WORK INSTRUCTION ::
Leaving out all pictures, retype the records exactly.
━━━━━ RECORDS SUPPLIED
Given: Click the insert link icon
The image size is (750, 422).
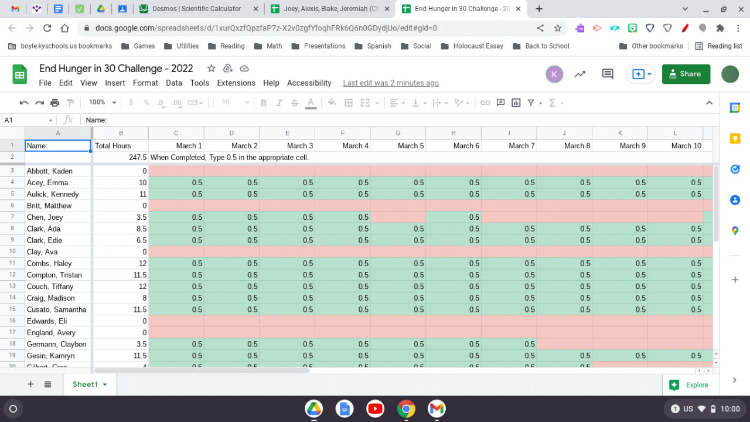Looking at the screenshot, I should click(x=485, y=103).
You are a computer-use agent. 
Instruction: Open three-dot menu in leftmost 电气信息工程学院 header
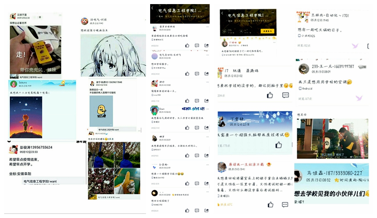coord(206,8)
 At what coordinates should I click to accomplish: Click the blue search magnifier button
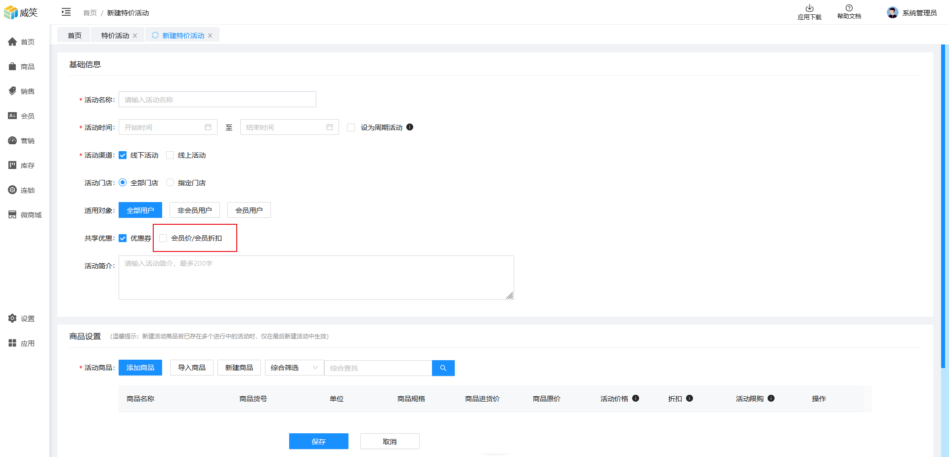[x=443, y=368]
━━━━━━━━━━
FINISHED EXERCISE ::
Given: Click the insert link icon
The image size is (750, 422).
Looking at the screenshot, I should click(x=485, y=103).
You are a computer-use agent. 
Instruction: Open three-dot menu in leftmost 电气信息工程学院 header
coord(206,8)
 At what coordinates should I click to accomplish: Click the blue search magnifier button
[x=443, y=368]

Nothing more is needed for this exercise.